Rest in power, Walter Rodney, who joined the ancestors on 13th June 1980. Walter Rodney turned the world order on its head by delivering a correct analysis of the roots of underdevelopment. He understood the dialectical relationship between Africa's underdevelopment and Europe's emergence as a world power.
In his magnum opus, 'How Europe Underdeveloped Africa,' Rodney explained that prior to the European Slave Trade, Africa and Europe did not necessarily have a huge gap in their internal development relative to the needs of the people living in various African and European societies. However, through the slave trade, colonialism, and neo-colonialism, a massive developmental gap was created between Europe and Africa that exists to the present.

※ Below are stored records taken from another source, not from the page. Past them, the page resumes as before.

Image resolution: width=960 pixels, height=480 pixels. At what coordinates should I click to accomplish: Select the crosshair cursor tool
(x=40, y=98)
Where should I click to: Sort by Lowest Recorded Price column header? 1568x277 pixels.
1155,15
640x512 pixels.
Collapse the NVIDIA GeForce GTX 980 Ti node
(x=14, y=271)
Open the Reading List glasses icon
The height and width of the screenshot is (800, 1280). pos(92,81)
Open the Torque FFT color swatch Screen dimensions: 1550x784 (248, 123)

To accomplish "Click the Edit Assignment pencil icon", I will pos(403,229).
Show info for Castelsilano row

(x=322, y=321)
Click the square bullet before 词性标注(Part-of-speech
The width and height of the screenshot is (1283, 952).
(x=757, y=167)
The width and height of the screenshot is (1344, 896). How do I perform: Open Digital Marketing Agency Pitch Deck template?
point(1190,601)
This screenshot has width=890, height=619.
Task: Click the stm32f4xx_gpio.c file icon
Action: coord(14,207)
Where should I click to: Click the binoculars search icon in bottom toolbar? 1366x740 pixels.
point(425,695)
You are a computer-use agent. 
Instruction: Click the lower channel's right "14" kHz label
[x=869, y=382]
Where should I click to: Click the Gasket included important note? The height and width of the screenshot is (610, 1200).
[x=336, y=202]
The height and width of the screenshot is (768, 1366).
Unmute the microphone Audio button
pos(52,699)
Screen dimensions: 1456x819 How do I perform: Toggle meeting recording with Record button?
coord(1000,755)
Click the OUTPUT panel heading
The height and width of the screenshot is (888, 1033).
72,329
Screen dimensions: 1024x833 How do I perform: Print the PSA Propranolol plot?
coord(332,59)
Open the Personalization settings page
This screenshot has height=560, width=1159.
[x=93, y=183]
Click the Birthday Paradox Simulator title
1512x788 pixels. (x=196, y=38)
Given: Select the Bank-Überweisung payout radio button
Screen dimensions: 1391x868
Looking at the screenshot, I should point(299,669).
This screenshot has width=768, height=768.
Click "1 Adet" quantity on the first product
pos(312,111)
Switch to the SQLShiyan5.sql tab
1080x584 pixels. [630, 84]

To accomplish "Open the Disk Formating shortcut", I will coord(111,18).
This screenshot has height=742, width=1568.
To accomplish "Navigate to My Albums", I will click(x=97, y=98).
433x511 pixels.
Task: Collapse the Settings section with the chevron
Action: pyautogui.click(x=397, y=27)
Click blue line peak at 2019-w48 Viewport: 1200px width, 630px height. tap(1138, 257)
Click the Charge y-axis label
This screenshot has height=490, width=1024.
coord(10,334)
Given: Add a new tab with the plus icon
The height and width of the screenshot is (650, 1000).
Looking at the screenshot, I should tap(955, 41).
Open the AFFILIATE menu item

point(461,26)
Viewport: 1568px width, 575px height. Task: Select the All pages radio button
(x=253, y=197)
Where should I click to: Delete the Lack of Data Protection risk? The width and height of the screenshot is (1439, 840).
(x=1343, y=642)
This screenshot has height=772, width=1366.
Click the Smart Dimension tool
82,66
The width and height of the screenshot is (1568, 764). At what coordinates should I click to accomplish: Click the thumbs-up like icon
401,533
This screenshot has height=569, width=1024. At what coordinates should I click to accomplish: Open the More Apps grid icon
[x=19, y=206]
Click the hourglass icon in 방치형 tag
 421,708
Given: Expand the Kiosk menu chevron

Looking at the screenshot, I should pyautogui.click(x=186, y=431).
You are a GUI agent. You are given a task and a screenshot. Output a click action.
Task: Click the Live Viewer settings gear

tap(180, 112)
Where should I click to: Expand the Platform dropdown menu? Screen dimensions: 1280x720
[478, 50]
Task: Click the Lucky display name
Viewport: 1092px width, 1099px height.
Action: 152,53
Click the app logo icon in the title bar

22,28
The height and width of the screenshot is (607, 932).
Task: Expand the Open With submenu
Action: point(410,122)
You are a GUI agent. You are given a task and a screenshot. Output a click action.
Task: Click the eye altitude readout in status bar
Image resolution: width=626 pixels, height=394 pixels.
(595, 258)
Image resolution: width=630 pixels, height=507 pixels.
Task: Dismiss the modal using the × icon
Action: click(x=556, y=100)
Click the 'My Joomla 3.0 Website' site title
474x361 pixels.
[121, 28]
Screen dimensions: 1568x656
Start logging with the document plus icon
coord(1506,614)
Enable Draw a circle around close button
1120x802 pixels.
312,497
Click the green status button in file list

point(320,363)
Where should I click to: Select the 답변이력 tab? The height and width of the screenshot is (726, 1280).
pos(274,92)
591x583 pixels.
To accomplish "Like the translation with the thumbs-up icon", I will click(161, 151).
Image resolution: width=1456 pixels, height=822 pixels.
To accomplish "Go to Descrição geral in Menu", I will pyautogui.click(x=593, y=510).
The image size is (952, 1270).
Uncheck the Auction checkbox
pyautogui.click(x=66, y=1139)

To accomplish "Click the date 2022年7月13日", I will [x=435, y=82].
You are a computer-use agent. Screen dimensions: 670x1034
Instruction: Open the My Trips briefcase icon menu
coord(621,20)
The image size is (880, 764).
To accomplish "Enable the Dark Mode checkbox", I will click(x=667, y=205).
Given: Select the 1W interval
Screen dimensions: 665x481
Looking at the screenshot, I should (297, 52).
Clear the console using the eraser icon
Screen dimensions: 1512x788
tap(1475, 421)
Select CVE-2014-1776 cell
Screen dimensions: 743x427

In addition to working as a scholar and a historian, Walter Rodney was a revolutionary involved in the struggle. Born in Guyana, he studied at the University of the West Indies (UWI) in Jamaica before completing his PhD at the School of Oriental and African Studies (SOAS) in the United Kingdom. He then moved to Tanzania to teach in what was then a socialist country led by Julius Nyerere. He also went back to Jamaica to teach at the University of the West Indies.
In 1974, Walter Rodney went back to Guyana to teach African history. He also got involved in political organising with the Working People’s Alliance. Guyana's leader, Forbes Burnham, marked Rodney as a threat. On 13 June 1980, Walter Rodney was assassinated when his car was bombed while he was driving. He passed away at the age of 38.